PROBLEM STATEMENT:
Print, exactly as they stand, the lines below from the one that has "Click the Country sort arrows icon" to the one that has "The image size is (554, 697).", inclusive, leaving out the pictures.

RAW DATA:
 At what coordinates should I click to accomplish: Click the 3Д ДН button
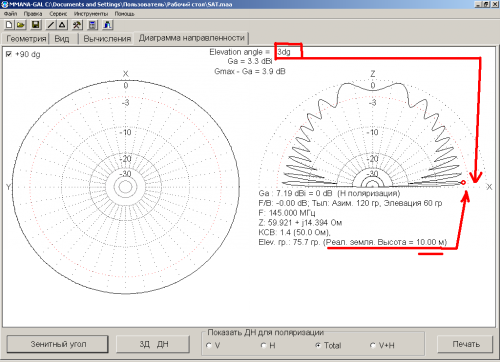pos(153,344)

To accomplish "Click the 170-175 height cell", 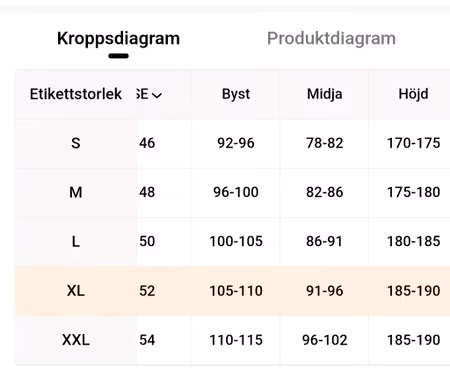I will pyautogui.click(x=413, y=143).
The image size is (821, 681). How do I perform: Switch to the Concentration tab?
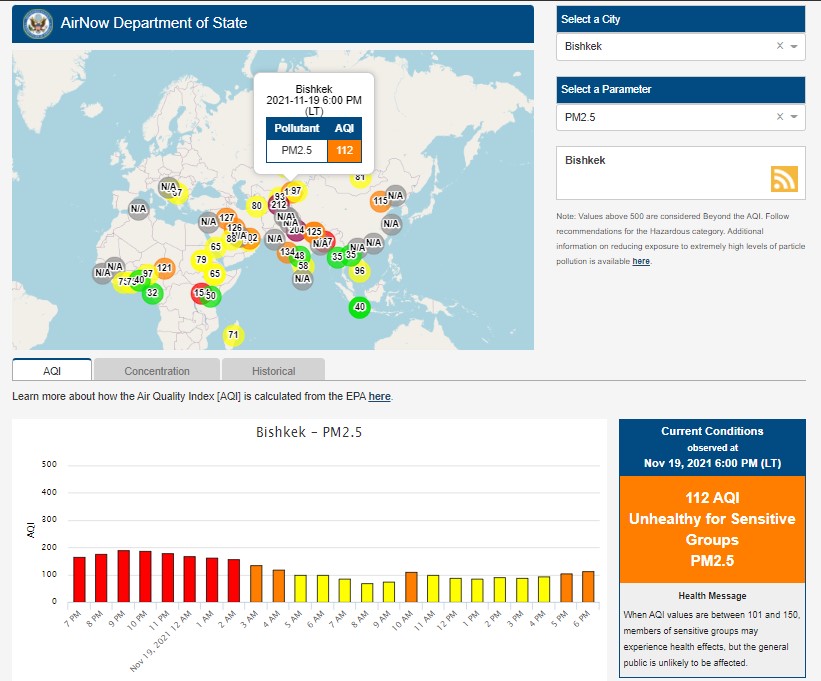point(157,370)
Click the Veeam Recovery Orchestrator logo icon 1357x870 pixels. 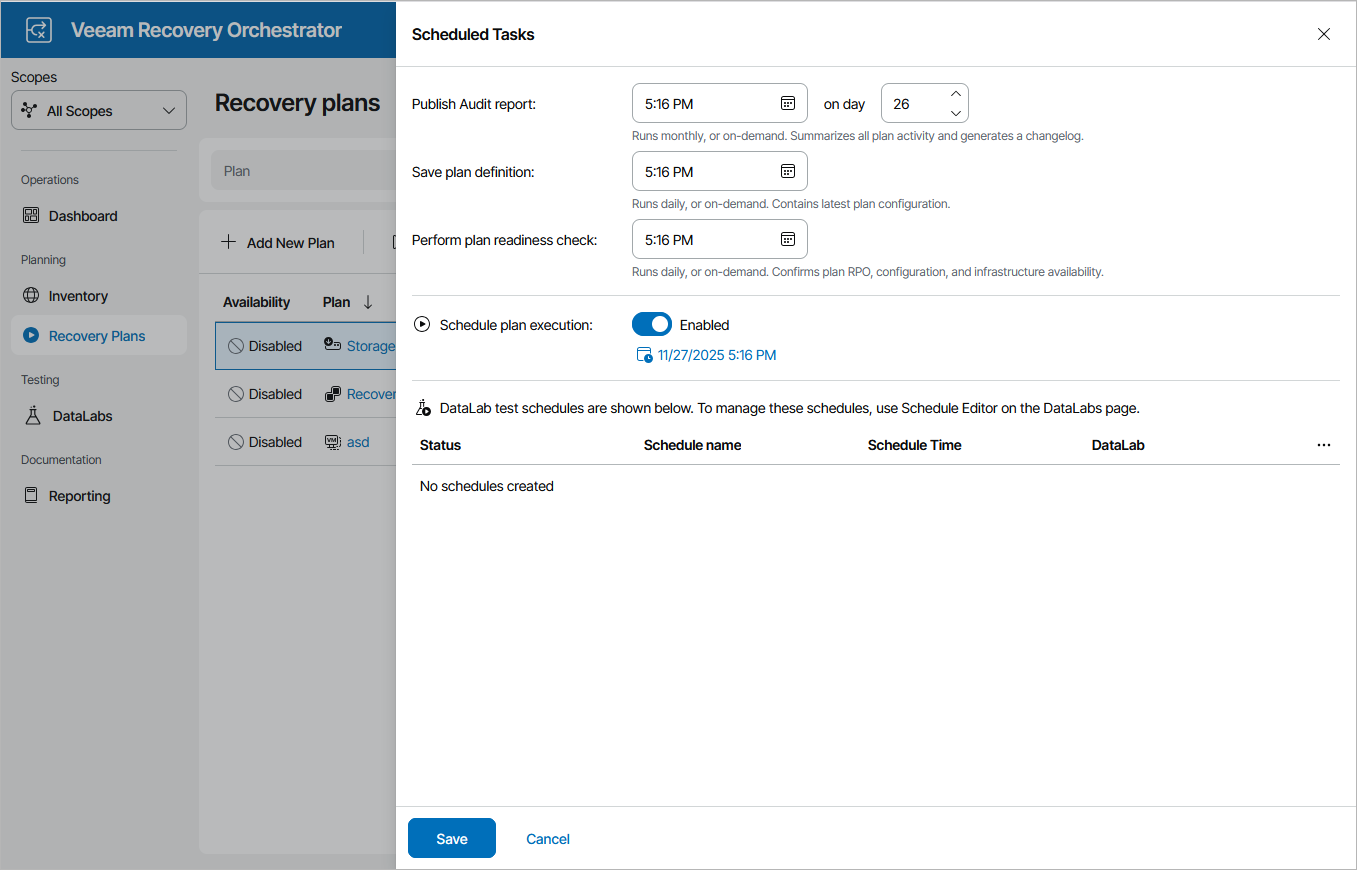click(38, 30)
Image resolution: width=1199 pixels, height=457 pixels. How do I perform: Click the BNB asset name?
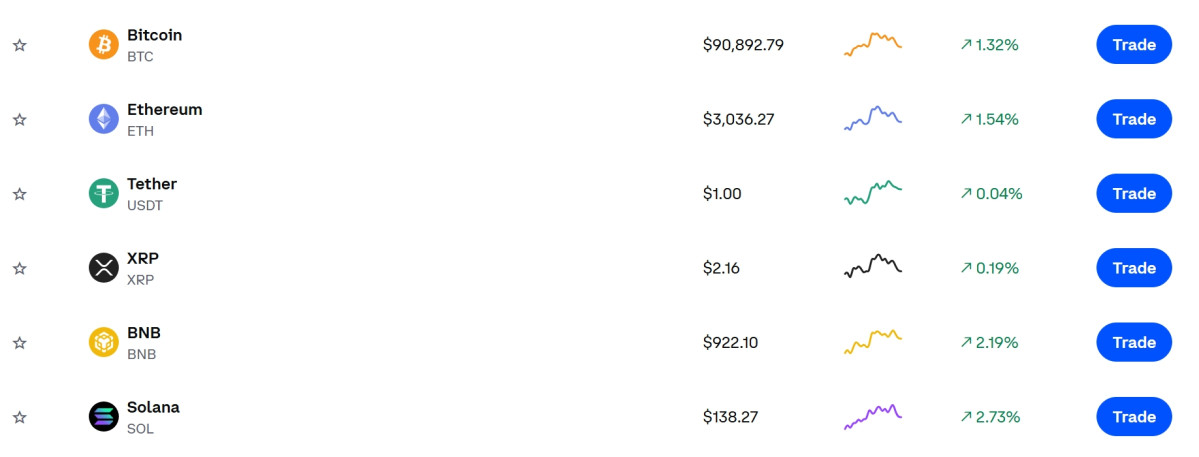pyautogui.click(x=144, y=333)
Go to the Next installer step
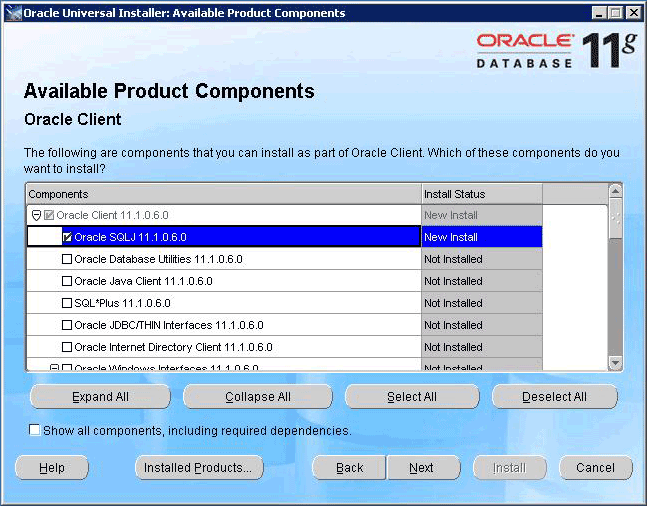Image resolution: width=647 pixels, height=506 pixels. [422, 468]
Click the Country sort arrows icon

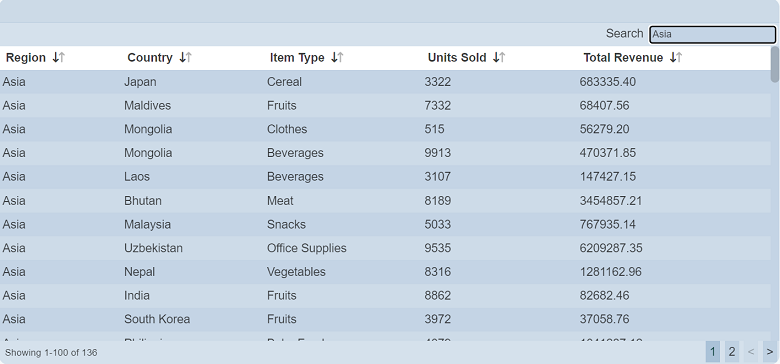[186, 58]
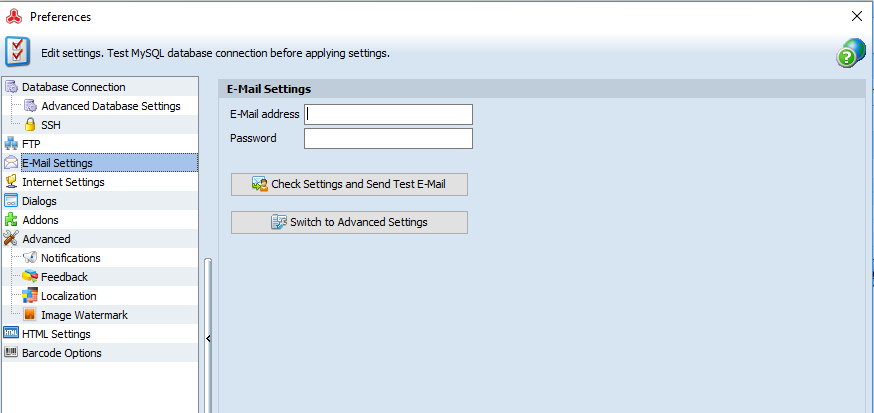Viewport: 874px width, 413px height.
Task: Click Check Settings and Send Test E-Mail
Action: coord(349,184)
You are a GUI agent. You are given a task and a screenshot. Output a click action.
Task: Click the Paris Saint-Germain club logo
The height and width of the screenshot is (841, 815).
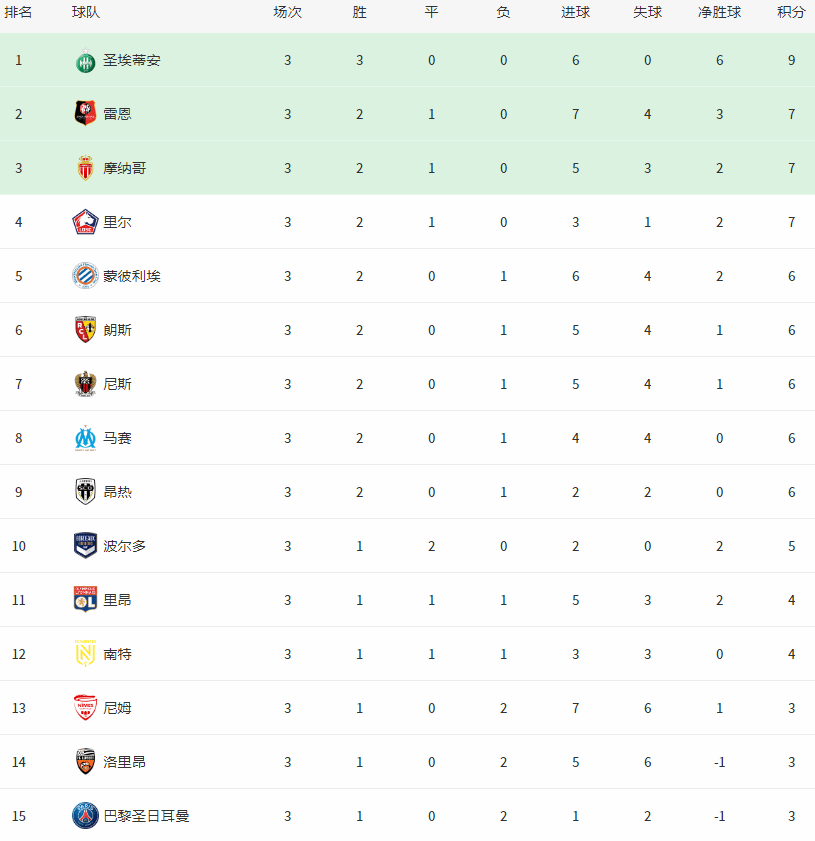pyautogui.click(x=85, y=816)
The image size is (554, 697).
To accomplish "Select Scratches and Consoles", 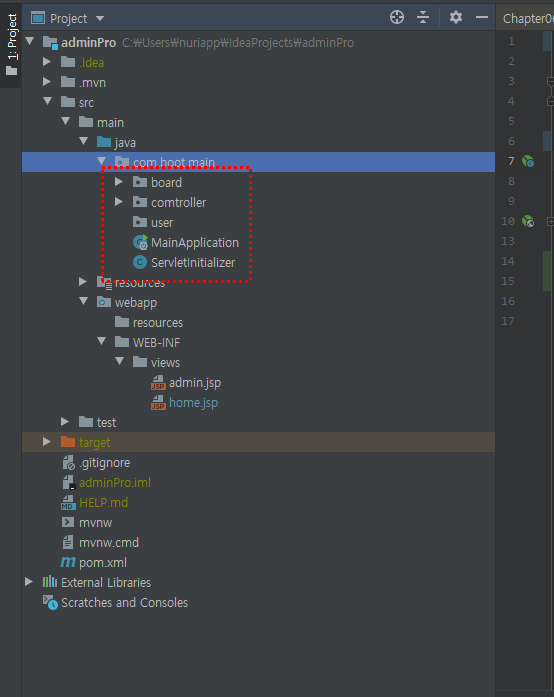I will point(124,602).
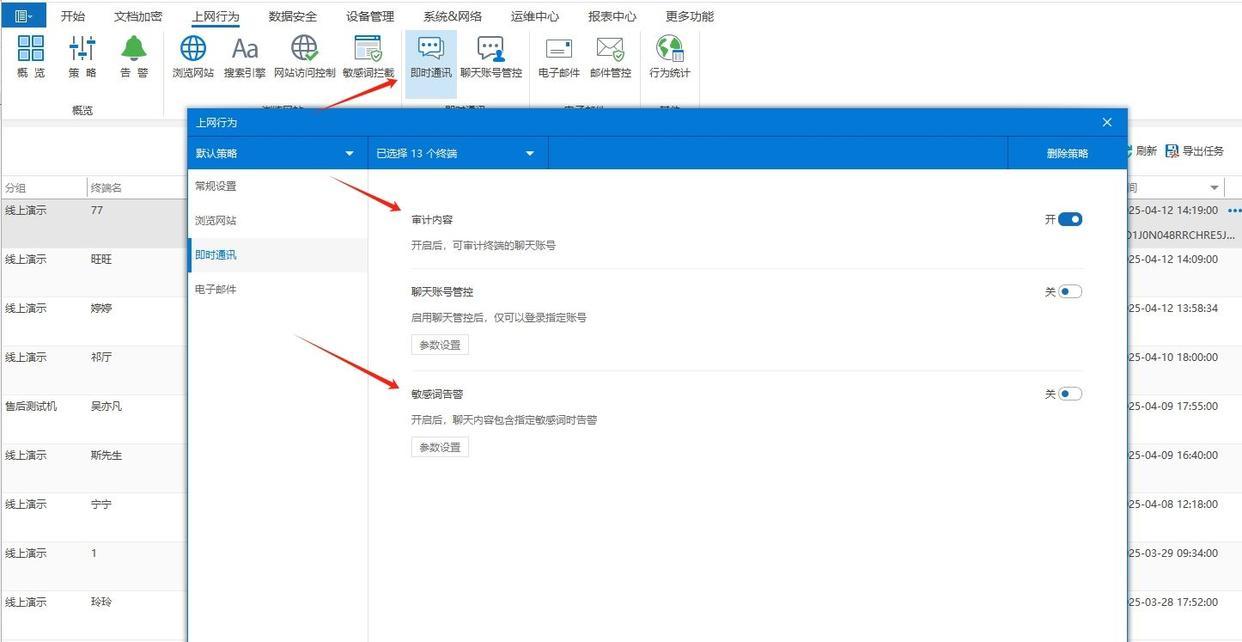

ANSWER TO THIS TASK:
Click the Country sort arrows icon

[186, 58]
Viewport: 874px width, 413px height.
Task: Click Check Settings and Send Test E-Mail
Action: coord(349,184)
You are a GUI agent. You are given a task and a screenshot. Output a click action.
Task: Click the Paris Saint-Germain club logo
The height and width of the screenshot is (841, 815).
pyautogui.click(x=85, y=816)
The image size is (554, 697).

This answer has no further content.